Poster Presentation 43rd Lorne Genome Conference 2022

Somatic point mutations are enriched in long non-coding RNAs with possible regulatory function in breast cancer (#118)

Narges Rezaei 1 , Masroor Bayati 2 , James Breen 3 , Hamid Rabiee 4 , Hamid Alinejad Rokny 5
  1. Center for Complex Biological Systems, University of California Irvine, California, California, Irvine, USA
  2. Department of Computer Sciecne, University of Toronto, Toronto, CANADA
  3. Robinson Research Institute, University of Adelaide, Adelaide, SA, Australia
  4. Computational Biology and Bioinformatics, Sharif University of Technology, IR, Tehran, IR
  5. BioMedical Machine Learning Lab, Graduate School of Biomedical Engineering, UNSW SYDNEY, Sydney, NSW, Australia

Non-coding RNAs (ncRNAs) form a large portion of the mammalian genome however, their biological functions are poorly characterized in cancers.
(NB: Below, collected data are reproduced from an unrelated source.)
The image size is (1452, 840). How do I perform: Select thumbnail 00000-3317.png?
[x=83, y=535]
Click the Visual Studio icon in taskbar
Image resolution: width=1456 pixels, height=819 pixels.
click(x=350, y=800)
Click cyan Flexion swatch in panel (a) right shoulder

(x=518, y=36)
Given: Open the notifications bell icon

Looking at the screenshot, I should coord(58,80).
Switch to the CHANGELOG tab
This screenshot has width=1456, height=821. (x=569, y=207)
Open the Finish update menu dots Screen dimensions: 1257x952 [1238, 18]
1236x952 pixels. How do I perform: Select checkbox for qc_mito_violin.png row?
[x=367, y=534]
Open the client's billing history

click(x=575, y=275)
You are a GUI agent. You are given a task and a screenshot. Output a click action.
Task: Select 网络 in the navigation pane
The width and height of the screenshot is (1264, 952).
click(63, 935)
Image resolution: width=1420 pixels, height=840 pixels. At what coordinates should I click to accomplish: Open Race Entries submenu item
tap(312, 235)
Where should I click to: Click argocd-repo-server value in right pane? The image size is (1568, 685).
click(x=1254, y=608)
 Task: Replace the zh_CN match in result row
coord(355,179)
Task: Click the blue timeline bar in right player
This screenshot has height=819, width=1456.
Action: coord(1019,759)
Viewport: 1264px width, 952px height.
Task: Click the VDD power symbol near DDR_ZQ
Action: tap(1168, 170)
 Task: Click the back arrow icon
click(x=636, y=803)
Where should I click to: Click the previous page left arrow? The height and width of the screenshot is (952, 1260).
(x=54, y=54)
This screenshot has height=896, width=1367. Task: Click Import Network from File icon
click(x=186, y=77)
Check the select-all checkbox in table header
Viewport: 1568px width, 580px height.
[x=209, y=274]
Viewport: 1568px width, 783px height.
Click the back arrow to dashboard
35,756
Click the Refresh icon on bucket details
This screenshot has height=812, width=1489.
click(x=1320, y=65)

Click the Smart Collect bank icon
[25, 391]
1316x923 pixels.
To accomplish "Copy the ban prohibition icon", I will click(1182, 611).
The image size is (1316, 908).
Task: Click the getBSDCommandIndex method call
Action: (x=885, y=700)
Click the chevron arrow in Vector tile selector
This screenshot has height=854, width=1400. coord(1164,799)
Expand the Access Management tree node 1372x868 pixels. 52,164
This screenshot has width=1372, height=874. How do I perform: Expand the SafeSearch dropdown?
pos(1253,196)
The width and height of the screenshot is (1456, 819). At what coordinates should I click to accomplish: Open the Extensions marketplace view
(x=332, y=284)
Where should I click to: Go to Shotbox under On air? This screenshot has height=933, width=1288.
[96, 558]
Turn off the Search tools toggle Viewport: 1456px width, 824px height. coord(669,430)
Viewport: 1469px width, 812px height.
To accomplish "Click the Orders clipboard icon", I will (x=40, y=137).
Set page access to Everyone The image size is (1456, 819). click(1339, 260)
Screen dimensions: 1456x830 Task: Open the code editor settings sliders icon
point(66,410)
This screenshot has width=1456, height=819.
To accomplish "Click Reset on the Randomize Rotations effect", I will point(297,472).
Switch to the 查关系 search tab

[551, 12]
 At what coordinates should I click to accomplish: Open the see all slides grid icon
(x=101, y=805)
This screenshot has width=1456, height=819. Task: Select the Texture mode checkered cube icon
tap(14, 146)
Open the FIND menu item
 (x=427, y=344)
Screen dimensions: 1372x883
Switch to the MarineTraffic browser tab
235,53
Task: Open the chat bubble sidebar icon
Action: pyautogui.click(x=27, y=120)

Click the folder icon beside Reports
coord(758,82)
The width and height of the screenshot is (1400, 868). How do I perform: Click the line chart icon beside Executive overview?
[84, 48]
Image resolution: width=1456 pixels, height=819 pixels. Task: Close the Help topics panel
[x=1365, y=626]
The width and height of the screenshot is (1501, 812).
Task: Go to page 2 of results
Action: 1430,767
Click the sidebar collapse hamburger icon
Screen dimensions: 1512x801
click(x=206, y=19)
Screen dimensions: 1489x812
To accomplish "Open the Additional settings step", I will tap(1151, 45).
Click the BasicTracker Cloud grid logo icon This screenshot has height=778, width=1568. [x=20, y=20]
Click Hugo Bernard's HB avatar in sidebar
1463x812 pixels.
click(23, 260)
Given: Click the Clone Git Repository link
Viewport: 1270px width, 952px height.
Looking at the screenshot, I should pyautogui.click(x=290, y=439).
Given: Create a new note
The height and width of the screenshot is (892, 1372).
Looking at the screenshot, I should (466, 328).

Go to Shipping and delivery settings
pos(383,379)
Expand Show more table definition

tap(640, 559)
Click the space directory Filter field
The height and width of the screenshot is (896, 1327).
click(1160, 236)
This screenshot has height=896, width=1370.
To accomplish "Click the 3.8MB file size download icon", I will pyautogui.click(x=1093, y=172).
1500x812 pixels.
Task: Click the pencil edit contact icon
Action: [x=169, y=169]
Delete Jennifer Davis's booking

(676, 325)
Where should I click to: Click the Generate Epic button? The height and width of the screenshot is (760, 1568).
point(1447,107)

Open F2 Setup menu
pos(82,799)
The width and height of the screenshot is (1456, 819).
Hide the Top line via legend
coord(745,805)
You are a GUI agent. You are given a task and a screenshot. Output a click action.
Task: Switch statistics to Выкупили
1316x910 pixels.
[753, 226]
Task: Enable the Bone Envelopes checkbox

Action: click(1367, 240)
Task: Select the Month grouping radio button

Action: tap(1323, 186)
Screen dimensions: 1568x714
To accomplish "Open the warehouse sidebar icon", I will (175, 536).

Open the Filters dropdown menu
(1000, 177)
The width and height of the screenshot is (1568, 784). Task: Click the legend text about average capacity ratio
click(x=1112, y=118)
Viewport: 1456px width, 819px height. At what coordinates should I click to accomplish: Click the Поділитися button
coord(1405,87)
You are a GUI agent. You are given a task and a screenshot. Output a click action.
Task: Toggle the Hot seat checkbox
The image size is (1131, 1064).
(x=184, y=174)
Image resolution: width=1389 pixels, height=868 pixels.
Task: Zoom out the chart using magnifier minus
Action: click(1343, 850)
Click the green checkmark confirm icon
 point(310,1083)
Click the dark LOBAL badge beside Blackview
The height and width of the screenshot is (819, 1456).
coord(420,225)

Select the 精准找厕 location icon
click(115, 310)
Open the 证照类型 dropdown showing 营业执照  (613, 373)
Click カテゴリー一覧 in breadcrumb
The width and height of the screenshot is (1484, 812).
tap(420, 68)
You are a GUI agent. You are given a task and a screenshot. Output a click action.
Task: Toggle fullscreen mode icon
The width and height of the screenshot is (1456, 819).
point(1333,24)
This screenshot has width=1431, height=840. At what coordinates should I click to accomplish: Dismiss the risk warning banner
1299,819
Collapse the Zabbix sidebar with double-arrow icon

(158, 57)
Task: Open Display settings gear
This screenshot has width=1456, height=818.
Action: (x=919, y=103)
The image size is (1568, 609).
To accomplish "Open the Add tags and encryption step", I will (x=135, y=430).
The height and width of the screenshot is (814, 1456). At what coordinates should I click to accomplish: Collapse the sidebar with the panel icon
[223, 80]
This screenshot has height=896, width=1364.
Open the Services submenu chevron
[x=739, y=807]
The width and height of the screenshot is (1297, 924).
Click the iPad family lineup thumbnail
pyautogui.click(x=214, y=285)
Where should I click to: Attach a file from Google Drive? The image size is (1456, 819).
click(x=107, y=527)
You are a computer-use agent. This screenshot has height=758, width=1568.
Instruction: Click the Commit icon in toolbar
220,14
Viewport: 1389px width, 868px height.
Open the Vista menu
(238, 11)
In this study, using a newly developed tool, SomaGene, we analyze de novo somatic point mutations from the International Cancer Genome Consortium (ICGC) whole-genome sequencing data of 1,855 breast cancers. We identify 929 candidates of ncRNAs that are significantly and explicitly mutated in breast cancer samples. By integrating data from the ENCODE regulatory features and FANTOM5 expression atlas, we show that the candidate ncRNAs in breast cancer samples significantly enrich for active chromatin histone marks (1.9 times), CTCF binding sites (2.45 times), DNase accessibility (1.76 times), HMM predicted enhancers (2.26 times) and eQTL polymorphisms (1.77 times). Importantly, we show that the 929 ncRNAs contain a much higher level (3.64 times) of breast cancer-associated genome-wide association (GWAS) single nucleotide polymorphisms (SNPs) than genome-wide expectation. Such enrichment has not been seen with GWAS SNPs from other diseases. Using breast tissue related Hi-C data we then show that 82% of our candidate ncRNAs (1.9 times) significantly interact with the promoter of protein-coding genes, including previously known cancer-associated genes, suggesting the critical role for candidate ncRNA genes in activation of essential regulators of development and differentiation in breast cancer. We provide an extensive web-based resource (https://www.ihealthe.unsw.edu.au/research), to communicate our results with the research community. Our list of breast cancer-specific ncRNA genes has the potential to provide a better understanding of the underlying genetic causes of breast cancer. Lastly, the tool developed in this study can be used in the analysis of somatic mutations in all cancers.